◆ Dataset records

════

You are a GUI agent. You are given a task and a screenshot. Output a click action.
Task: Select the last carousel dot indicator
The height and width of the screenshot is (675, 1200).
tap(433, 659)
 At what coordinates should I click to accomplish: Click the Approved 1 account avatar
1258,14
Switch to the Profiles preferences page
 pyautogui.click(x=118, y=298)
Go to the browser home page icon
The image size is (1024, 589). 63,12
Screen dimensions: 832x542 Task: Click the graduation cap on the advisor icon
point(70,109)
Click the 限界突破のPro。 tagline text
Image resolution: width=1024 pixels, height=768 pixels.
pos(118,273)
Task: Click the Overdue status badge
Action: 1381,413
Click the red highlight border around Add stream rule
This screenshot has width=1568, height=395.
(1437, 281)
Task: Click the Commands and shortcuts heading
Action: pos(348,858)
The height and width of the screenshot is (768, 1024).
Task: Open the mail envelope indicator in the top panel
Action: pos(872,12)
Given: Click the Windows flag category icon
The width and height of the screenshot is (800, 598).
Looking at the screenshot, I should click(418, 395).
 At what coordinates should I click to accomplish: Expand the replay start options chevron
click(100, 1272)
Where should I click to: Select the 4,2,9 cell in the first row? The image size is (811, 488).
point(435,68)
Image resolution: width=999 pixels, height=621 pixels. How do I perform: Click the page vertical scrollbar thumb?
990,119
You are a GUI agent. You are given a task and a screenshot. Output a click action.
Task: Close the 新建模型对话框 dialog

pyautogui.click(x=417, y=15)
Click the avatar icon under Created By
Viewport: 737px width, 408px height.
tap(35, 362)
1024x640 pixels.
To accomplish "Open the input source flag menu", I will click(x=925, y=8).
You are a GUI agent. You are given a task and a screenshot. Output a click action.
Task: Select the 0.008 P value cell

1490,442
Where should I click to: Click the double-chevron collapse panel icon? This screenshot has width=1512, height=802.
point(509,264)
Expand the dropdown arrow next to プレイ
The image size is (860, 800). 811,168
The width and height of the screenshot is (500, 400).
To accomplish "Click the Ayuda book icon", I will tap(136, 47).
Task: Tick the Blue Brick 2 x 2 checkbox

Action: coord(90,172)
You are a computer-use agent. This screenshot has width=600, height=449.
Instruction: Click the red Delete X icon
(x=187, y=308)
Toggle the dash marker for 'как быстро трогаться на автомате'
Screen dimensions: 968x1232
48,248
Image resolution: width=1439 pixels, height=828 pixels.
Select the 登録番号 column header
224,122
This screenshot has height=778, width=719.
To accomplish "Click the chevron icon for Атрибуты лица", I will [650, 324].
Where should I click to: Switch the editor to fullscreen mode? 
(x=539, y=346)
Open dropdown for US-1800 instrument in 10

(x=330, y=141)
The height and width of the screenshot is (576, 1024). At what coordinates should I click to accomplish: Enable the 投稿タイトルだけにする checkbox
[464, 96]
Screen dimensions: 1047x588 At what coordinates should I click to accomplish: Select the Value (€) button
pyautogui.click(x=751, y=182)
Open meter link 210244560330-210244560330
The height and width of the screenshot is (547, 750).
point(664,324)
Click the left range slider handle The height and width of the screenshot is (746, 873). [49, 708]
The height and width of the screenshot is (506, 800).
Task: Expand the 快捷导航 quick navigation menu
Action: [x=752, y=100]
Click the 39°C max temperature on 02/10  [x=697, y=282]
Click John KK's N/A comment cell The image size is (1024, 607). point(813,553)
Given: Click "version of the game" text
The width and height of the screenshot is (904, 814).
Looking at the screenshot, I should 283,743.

════

◆ Requirement
Tally the lines in the listing that hold "will" and report the number alone.

◆ Result
3